Wednesday, June 17, 2015

Despair

Longfellow
A tough three days at work, and I came home and went to see Mom without the little lie-down I usually allow to fortify myself. The dining room was packed -- busiest I've ever seen it -- and we sat near the entry across from a blind woman named Gloria, and her paid helper. Gloria was old, bent, charming -- her smile, which possibly she'd never seen, radiant.

Mom was solicitous of her, and it was little hard to watch, as her halting manner, quiet voice, and strange thought linkages made her so much more than Gloria the one who needed sympathy. The blind woman was doing fine.

The buzz in the dining room was D and C and Jim and B's big day trip on a bus to Manitowoc, where they toured the Cobia submarine. They'd just returned, and in the other room we could hear them talking about it. Mom told me, possibly enviously, about their trip, and said she wouldn't have wanted to go anyway, because it was $72, and so much time on the bus. The ride alone -- easily two hours each way -- would've driven her mad, I think, and she'd have been too tired to get on the submarine.
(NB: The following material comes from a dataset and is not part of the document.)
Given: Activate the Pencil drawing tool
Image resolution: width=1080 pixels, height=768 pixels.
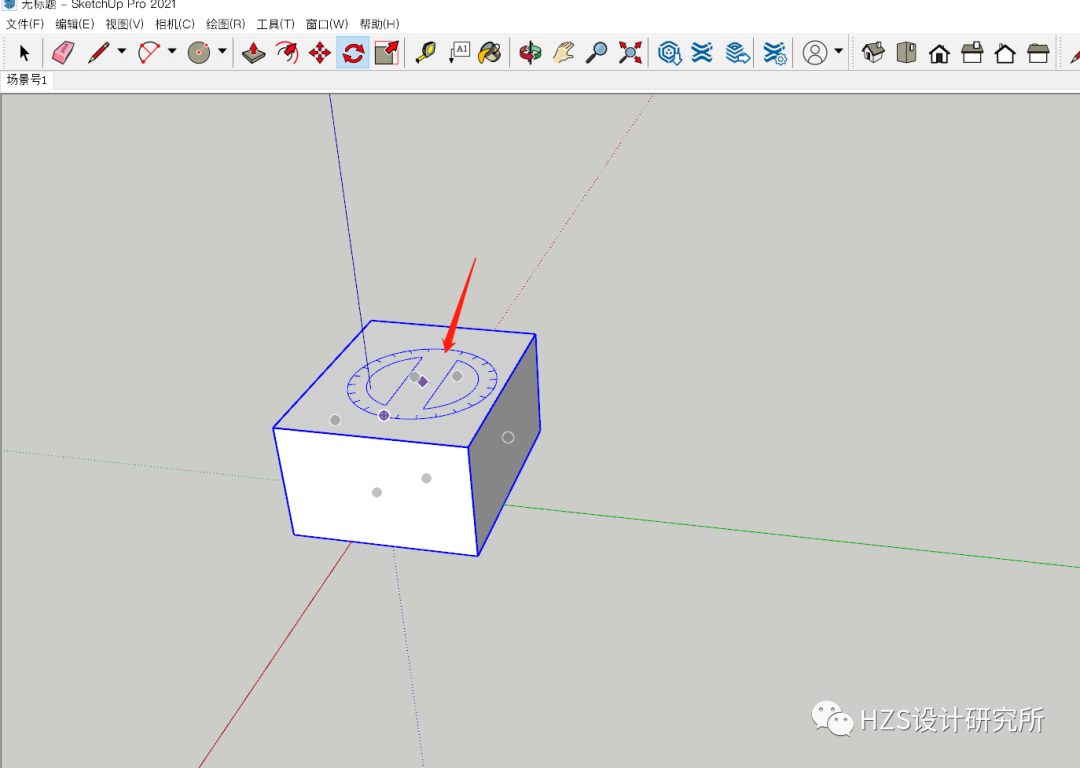Looking at the screenshot, I should click(x=100, y=52).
It was just, what, three or four years ago when we took her down to St. Pete in Florida, and she climbed nimbly, without assistance, onto my friend's big yacht, stepping across the gap between dock and ladder, and climbing up and over the side. Since then her world has shrunk and shrunk and shrunk to the point where it now consists mostly of two rooms and the hallway between them, with the occasional foray to church.

Walking back to her room, she said she was depressed. I asked why, already knowing the answer. "Because I want to be with my family." It is a bottomless well.

In the room, she gave me a stack of papers to go through, and we went through her email. I read her the obit of her cousin-in-law's daughter, a woman about my age who had had a tough time. And I showed her, once again, pictures from the college reunion she'd missed, and a family shot Sister K had sent.

Her brother, Uncle M, is coming Saturday, and we went over that several times, the calendar on the wall not quite a sufficient explanation. She has been excited about this and has called Uncle M over and over again, but tonight she seemed almost fearful. "I'm so scared of seeing him, knowing him. I haven't seen him for years and years and years."

"Mom," I said, "you saw him just last summer, in Colorado."

"I did?"

She did remember, though, after a few minutes, I think.

The better news is, the staff rearranged her room, and she's using her walker everywhere she goes.